Search the listing below for the word "checkbox" and copy each line where it appears.
+++++
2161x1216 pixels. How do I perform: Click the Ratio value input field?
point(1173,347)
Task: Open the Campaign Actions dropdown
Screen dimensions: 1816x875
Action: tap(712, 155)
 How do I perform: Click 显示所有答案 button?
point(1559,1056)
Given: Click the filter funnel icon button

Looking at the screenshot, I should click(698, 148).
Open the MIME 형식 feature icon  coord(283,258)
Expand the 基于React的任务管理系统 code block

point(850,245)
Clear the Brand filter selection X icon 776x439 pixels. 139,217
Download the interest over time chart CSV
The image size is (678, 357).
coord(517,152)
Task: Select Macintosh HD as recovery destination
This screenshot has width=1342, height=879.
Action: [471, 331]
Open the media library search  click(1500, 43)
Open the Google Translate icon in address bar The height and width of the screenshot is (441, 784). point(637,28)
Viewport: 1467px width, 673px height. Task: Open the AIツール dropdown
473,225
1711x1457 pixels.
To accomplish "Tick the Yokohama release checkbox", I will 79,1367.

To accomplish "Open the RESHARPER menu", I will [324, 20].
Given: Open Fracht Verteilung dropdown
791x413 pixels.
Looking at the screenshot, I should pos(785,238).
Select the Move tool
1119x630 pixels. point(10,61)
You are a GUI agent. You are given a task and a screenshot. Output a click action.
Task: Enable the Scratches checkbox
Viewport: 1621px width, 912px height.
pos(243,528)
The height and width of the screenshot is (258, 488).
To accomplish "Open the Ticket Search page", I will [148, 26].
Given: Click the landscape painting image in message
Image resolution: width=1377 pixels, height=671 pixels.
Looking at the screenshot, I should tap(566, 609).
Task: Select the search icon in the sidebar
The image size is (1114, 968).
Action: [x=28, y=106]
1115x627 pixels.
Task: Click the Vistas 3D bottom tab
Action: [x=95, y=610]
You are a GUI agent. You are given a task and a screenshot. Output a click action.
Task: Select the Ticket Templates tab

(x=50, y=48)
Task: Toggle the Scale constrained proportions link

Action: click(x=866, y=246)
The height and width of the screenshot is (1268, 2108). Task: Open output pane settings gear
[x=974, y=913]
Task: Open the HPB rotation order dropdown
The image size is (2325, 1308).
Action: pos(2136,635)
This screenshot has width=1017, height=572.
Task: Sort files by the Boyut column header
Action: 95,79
+++++
• _RESPONSE TO THIS TASK_
To accomplish "Tick the Yokohama release checkbox", I will 79,1367.
Task: Enable the Scratches checkbox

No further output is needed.